Patent Publication Number: US-2012045174-A1

Title: Light guide

Description:
Priority is claimed on Japanese Patent Application No. 2010-185027, filed Aug. 20, 2010, the content of which is incorporated herein by reference. 
     BACKGROUND OF THE INVENTION 
     1. Field of the Invention 
     The present invention relates to a light guide inputting light, for example, to a spectroscope. Specifically, the present invention, relates to a light guide capable of efficiently guiding spatial light to a spectroscope and performing high resolution measurement. 
     2. Description of the Related Art 
     All patents, patent applications, patent publications, scientific articles, and the like, which will hereinafter be cited or identified in the present application, will hereby be incorporated by reference in their entirety in order to describe more fully the state of the art to which the present invention pertains. 

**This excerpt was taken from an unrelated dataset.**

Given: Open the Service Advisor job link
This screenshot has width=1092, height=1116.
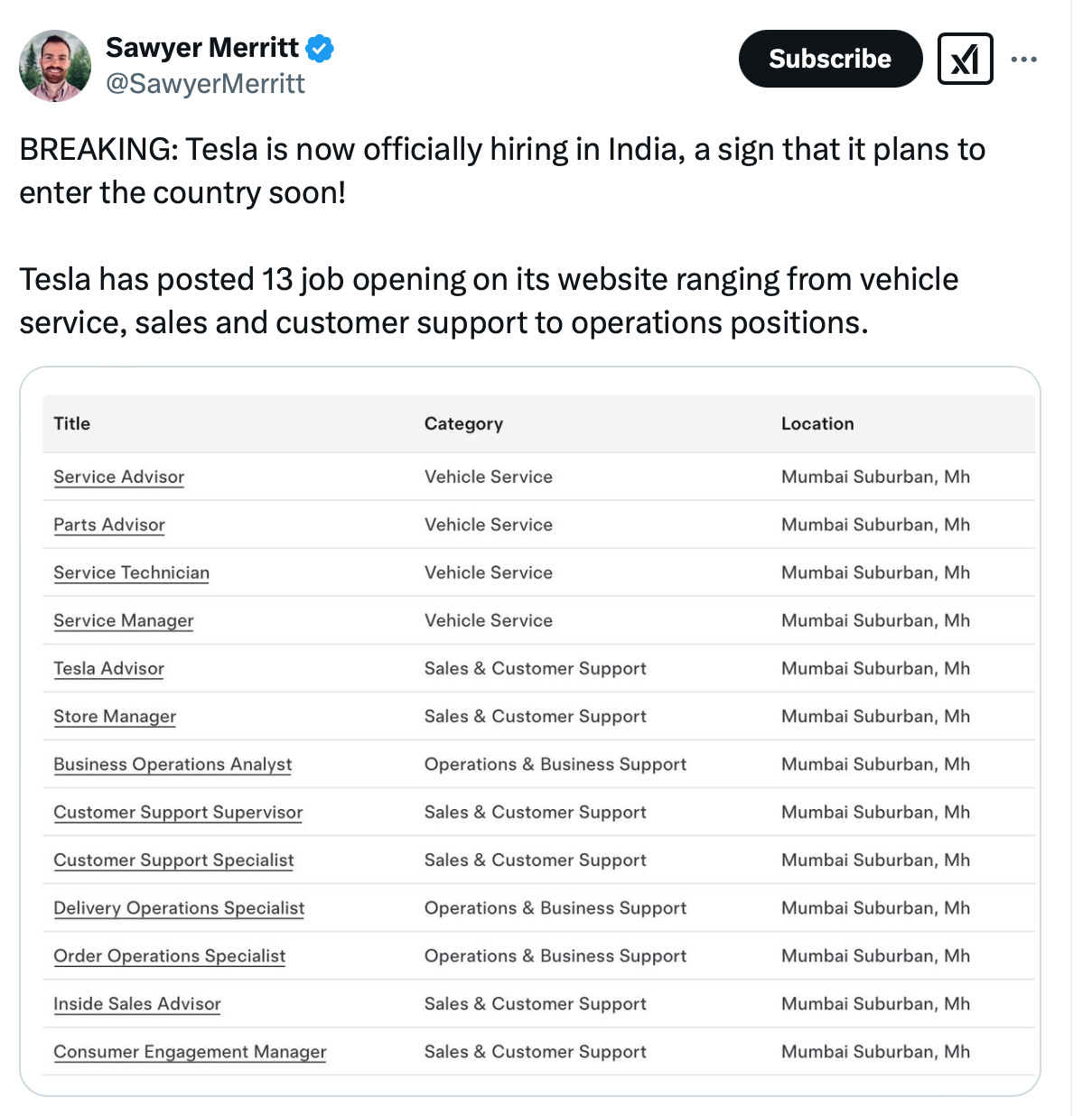Looking at the screenshot, I should coord(118,477).
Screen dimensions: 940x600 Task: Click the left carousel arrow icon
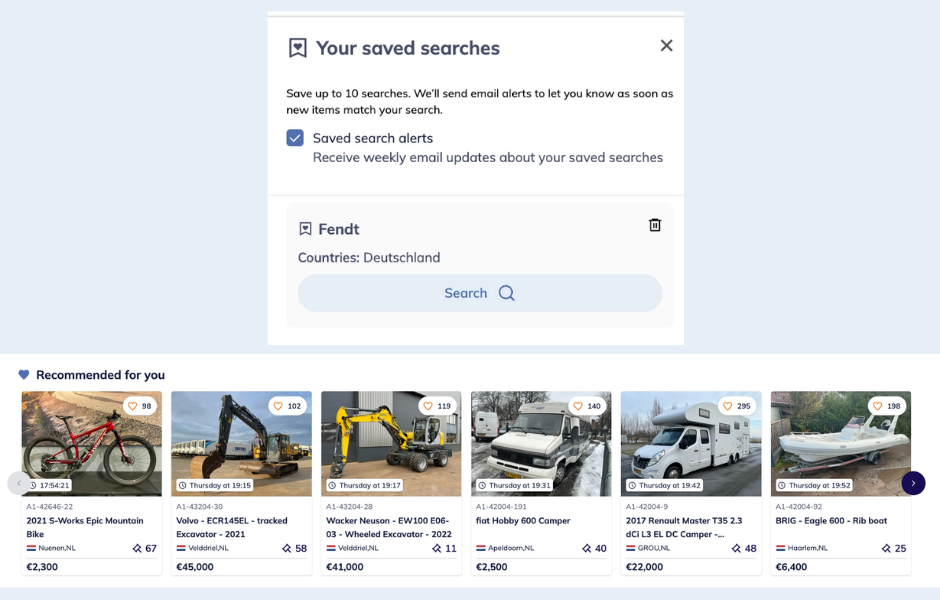click(x=17, y=482)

     In general, resolution of a spectroscope is determined by an input slit width and an output slit width. In order to obtain high resolution, it is necessary to decrease the input slit width and the output slit width. Further, if the input slit width is not set to be narrower than the output slit width, desired resolution is not obtained. 
     That is, measurement resolution is limited due to a size of the input slit width. If the input slit width is set to be narrow, high resolution measurement may be anticipated. However, a light amount captured in the spectroscope is reduced and S/N is degraded in measurement. It is necessary to appropriately determine the input slit width based on resolution and S/N required for measurement. 

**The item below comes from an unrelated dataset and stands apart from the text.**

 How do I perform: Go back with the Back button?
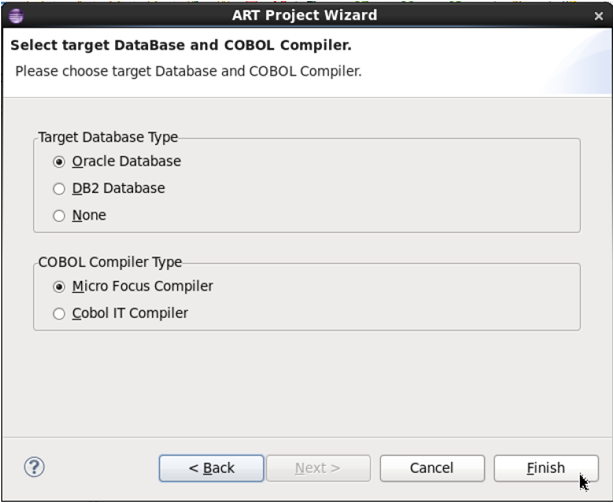211,468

       FIG. 4  is a configuration diagram showing an example of a light guide for inputting light to a spectroscope, which is not illustrated in the figure, in accordance with the related art. This light guide uses a bundle optical fiber  1 . The bundle optical fiber is a light cable that is a bundle of a plurality of optical fibers. The use of the bundle optical fiber facilitates handling such that a measured object can be easily captured in the spectroscope. 
     One end of the bundle optical fiber  1  is inserted into a first joint  2  and the other end is inserted into a second joint  3 . Both ends of the bundle optical fiber  1  are fixed to the respective joints  2  and  3 , for example, by an adhesive  4  or a hermetic seal. 

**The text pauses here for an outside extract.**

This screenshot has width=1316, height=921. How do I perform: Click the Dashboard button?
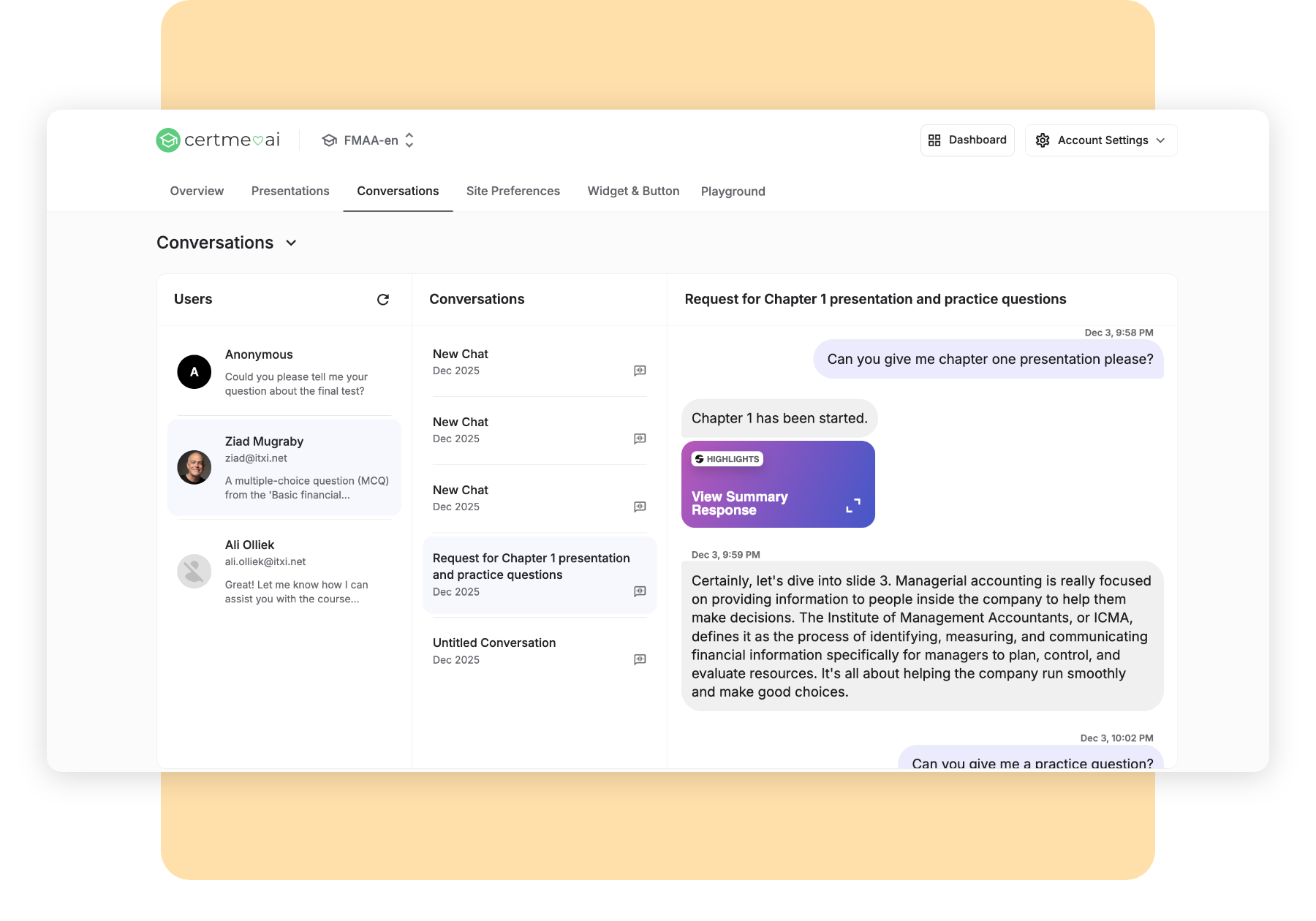click(967, 140)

     An end of the first joint  2  opposite to the end connected to the bundle optical fiber  1  is defined as an end A. An end of the second joint  3  opposite to the end connected to the bundle optical fiber  1  is defined as an end B. 
     When the light guide is used for the spectroscope, the end A of the first joint  2  is connected to an input of the spectroscope. The end B of the second joint  3  is an input port for capturing spatial light.  FIG. 5  is an enlarged view of the end A. The end A has a slit shape  5  having a length Y. The optical fibers are arranged on a line one by one to form the slit shape  5 .  FIG. 6  is an enlarged view of the end B. 
     According to this method, since a plurality of optical fibers are used, an area of a core is equal to several times the number of fibers in the bundle, allowing more light to be captured. 
     Further, since the end A connected to the spectroscope has a slit shape, a slit width X is equal to a core diameter of one fiber, realizing high resolution measurement. 
     Here, the slit shape  5  of the end A needs to match an output slit shape of the spectroscope. Specifically, it is efficient for a value of the height Y of the slit shape  5  to be equal to a length in a height direction of the output slit of the spectroscope. 
     Japanese Unexamined Patent Application, First Publication No, H09-184808 discloses a bundle optical fiber  1  that performs a light transmission. 
     Japanese Unexamined Patent Application, First Publication No. H04-278428 and Japanese Unexamined Patent Application, First Publication No. H06-201917 also discloses a technology that uses an optical fiber as a light guide. 
     A light amount captured by the bundle optical fiber is determined by the core area of the used optical fiber and the number of optical fibers in the bundle. A core area of the entire bundle optical fiber is proportional to the captured light amount. As described above, it is efficient for the value of the height Y of the slit shape  5  of the bundle optical fiber to be equal to the length in a height direction of the output slit of the spectroscope. 
     In general, the length in the height direction of the output slit is in the order of a few mm. From this, the number of optical fibers in the bundle is necessarily determined. 
     Further, in general, a fiber having a fiber outer diameter not greater than a fiber core diameter, i.e., a fiber having a high core occupancy rate, is used for the bundle optical fiber. However, most optical fibers have a fiber core diameter of 100μ or more. 
     However, it is necessary to further decrease “incident slit width”=“core diameter of optical fiber” in order to increase the resolution of the spectroscope. Specifically, an incident slit of about 20 μm is required. 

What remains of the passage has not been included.